Extracted data entries
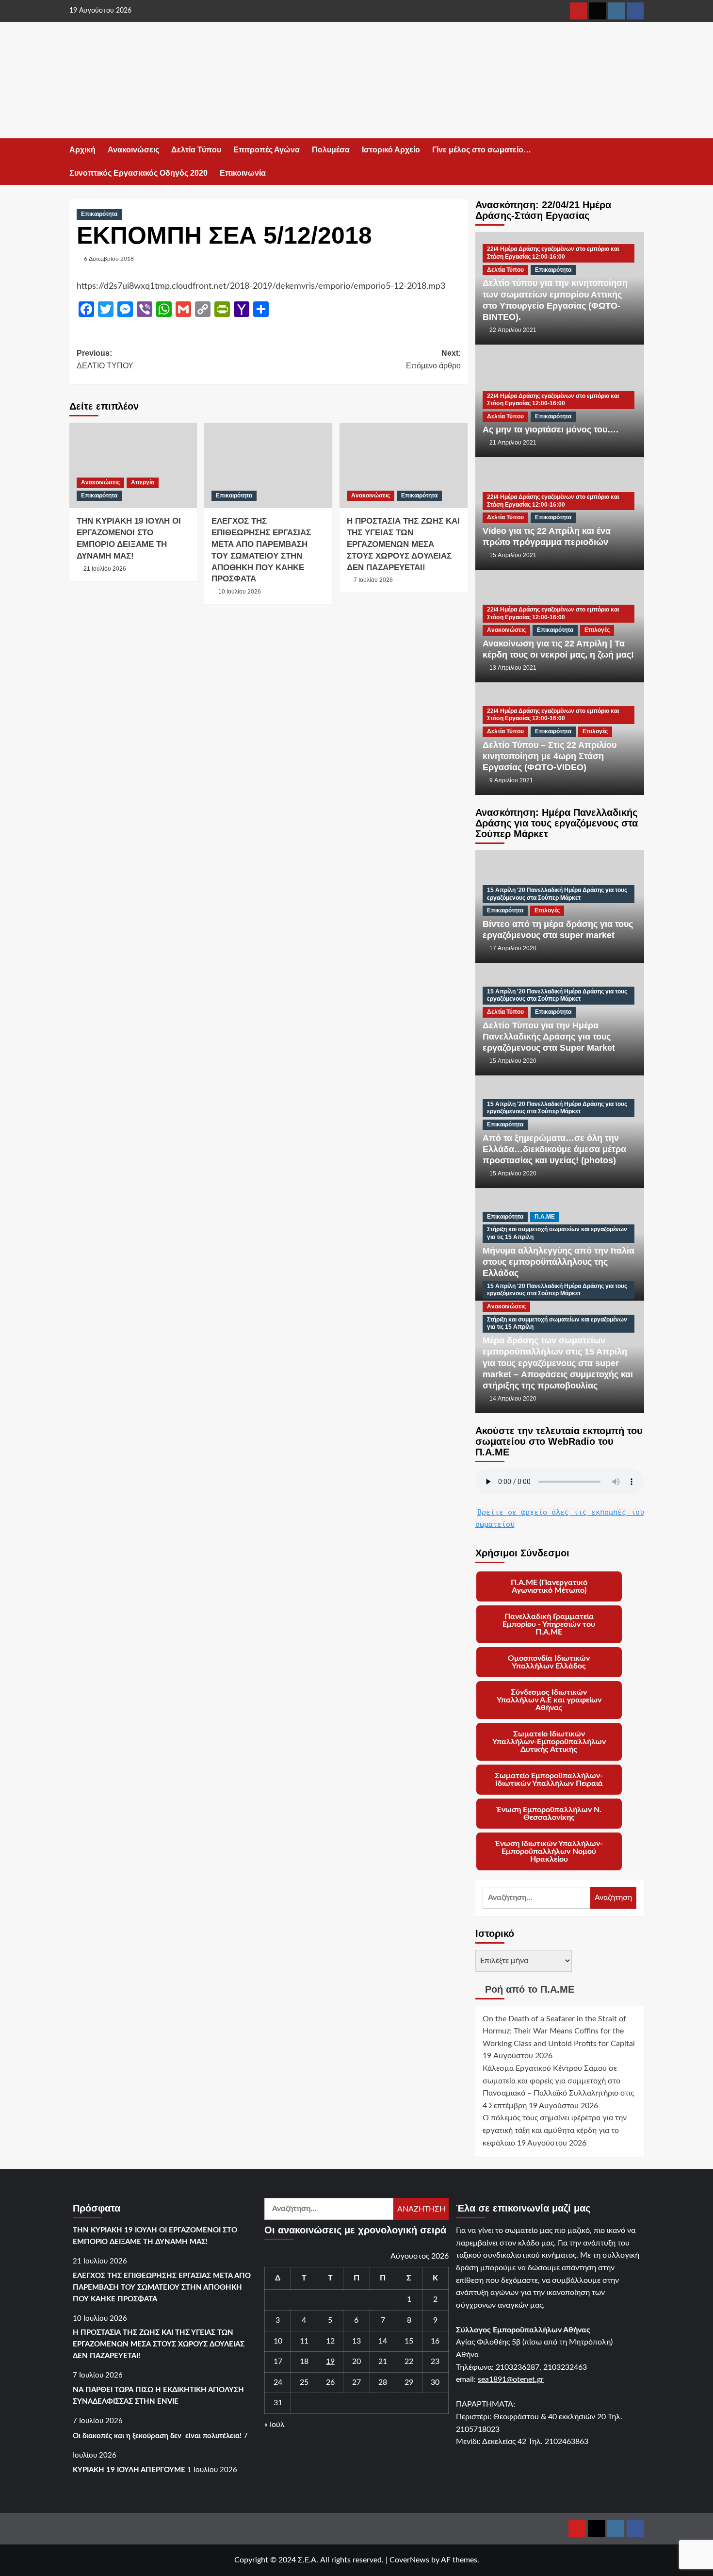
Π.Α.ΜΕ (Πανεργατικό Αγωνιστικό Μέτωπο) (549, 1586)
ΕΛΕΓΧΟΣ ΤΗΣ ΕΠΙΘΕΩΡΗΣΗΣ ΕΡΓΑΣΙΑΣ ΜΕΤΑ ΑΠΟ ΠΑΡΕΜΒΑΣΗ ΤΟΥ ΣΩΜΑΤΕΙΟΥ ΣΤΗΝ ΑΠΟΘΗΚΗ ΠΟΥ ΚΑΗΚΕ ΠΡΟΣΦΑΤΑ (162, 2287)
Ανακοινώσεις (133, 150)
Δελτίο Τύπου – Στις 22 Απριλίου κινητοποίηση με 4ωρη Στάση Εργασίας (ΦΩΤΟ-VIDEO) (549, 756)
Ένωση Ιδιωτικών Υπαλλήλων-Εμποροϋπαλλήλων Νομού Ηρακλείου (549, 1851)
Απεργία (142, 482)
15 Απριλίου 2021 (512, 555)
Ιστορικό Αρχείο (391, 150)
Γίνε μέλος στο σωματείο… (481, 150)
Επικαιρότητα (99, 214)
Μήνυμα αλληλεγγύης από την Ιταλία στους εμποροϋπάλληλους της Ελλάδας (558, 1262)
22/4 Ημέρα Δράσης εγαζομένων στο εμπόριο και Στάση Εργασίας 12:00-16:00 (553, 253)
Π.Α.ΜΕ (545, 1216)
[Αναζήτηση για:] (537, 1898)
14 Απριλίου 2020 (512, 1398)
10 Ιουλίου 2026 (239, 591)
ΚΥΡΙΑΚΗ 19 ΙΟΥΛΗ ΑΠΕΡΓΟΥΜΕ (129, 2470)
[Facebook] (635, 10)
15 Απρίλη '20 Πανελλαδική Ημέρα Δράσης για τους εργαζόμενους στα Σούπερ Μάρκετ (557, 894)
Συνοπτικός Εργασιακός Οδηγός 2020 (138, 173)
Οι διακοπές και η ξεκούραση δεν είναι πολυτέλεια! (157, 2436)
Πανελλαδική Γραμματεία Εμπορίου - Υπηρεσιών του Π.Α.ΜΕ (548, 1624)
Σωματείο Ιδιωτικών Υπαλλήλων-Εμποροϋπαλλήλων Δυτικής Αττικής (549, 1741)
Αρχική (82, 150)
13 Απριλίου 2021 (512, 667)
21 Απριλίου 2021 (512, 442)
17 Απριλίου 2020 (512, 948)
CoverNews (409, 2560)
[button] (638, 161)
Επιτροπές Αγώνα (266, 150)
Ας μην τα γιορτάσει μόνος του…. (550, 429)
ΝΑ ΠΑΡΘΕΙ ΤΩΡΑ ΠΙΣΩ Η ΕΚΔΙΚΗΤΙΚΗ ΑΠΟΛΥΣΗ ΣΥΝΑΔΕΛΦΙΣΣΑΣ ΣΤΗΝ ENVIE (158, 2395)
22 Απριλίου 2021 (512, 330)
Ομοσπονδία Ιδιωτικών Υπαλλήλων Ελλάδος (549, 1662)
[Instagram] (616, 10)
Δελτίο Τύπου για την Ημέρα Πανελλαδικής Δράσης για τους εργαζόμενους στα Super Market (549, 1037)
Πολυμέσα (331, 150)
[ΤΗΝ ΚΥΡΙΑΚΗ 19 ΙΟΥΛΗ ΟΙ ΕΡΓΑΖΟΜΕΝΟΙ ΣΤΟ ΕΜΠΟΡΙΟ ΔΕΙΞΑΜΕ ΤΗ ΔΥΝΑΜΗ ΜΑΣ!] (133, 465)
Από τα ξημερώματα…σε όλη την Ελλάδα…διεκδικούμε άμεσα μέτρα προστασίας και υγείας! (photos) (554, 1149)
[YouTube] (578, 10)
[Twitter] (597, 10)
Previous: (105, 359)
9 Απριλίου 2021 (511, 780)
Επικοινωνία (243, 173)
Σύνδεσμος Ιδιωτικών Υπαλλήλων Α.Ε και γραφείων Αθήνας (549, 1700)
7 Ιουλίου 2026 (373, 580)
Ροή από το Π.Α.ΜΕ (529, 1989)
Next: (433, 359)
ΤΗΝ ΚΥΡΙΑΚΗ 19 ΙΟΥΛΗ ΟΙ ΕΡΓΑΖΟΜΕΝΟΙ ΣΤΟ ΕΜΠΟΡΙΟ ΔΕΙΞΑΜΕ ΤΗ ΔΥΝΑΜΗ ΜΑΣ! (155, 2236)
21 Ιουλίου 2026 (104, 568)
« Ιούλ (274, 2424)
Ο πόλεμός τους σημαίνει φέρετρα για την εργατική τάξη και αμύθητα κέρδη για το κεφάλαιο (555, 2130)
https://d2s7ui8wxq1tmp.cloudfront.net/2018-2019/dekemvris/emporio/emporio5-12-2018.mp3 (261, 286)
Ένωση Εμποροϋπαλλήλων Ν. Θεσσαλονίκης (548, 1813)
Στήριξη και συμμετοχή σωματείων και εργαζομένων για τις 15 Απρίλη (557, 1233)
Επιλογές (597, 630)
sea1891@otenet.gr (511, 2379)
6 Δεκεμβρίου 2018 (109, 259)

(Exercise directions) Write out the lines of the entries above exactly, beginning with the first and ending with the line that contains "Επικαιρότητα (99, 214)". No picture goes in.

(Task response)
Π.Α.ΜΕ (Πανεργατικό Αγωνιστικό Μέτωπο) (549, 1586)
ΕΛΕΓΧΟΣ ΤΗΣ ΕΠΙΘΕΩΡΗΣΗΣ ΕΡΓΑΣΙΑΣ ΜΕΤΑ ΑΠΟ ΠΑΡΕΜΒΑΣΗ ΤΟΥ ΣΩΜΑΤΕΙΟΥ ΣΤΗΝ ΑΠΟΘΗΚΗ ΠΟΥ ΚΑΗΚΕ ΠΡΟΣΦΑΤΑ (162, 2287)
Ανακοινώσεις (133, 150)
Δελτίο Τύπου – Στις 22 Απριλίου κινητοποίηση με 4ωρη Στάση Εργασίας (ΦΩΤΟ-VIDEO) (549, 756)
Ένωση Ιδιωτικών Υπαλλήλων-Εμποροϋπαλλήλων Νομού Ηρακλείου (549, 1851)
Απεργία (142, 482)
15 Απριλίου 2021 (512, 555)
Ιστορικό Αρχείο (391, 150)
Γίνε μέλος στο σωματείο… (481, 150)
Επικαιρότητα (99, 214)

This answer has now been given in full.